» **AIM OF THE EXERCISE**
Report each line of the data that includes the word "agent".

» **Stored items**
....................
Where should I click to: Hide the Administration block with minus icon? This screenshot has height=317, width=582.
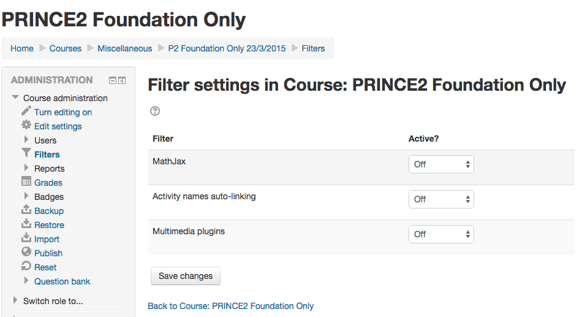coord(113,81)
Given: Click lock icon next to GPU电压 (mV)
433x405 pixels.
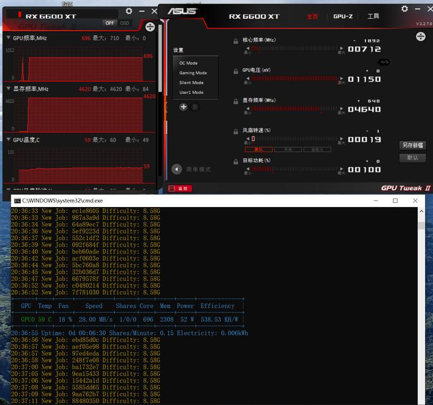Looking at the screenshot, I should (x=236, y=71).
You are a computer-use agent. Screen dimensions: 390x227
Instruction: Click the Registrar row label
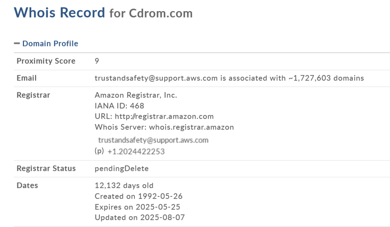point(33,95)
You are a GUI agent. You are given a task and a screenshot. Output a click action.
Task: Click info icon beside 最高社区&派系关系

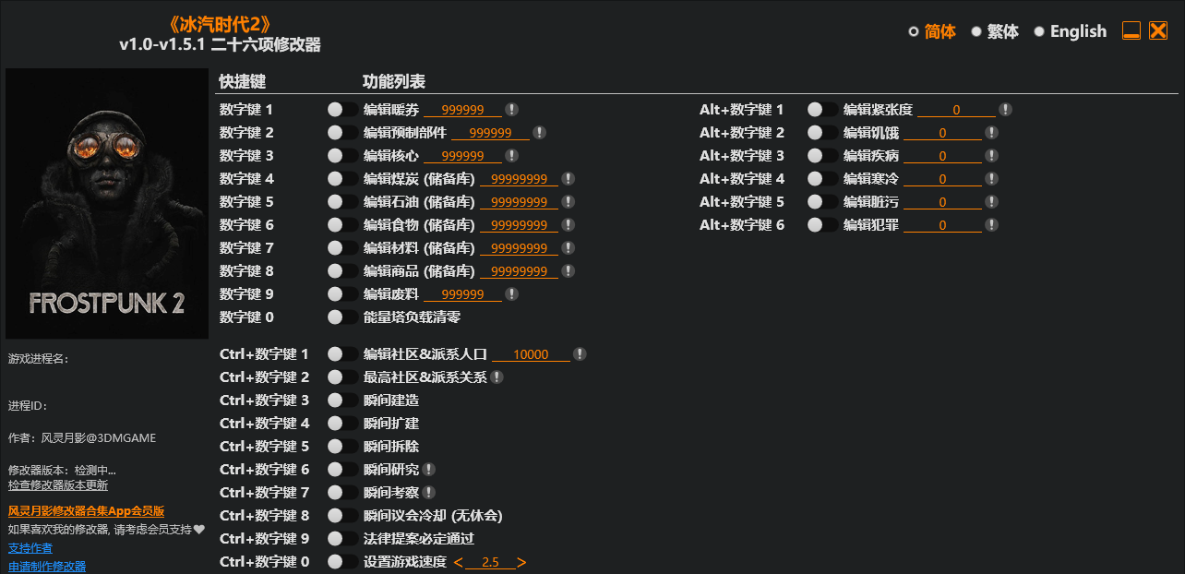[x=497, y=377]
....................
» **RESULT OF THIS EXERCISE**
You are a computer-use agent. Screen dimensions: 390x227
You are a GUI agent. You are given a task and a screenshot. Output a click action.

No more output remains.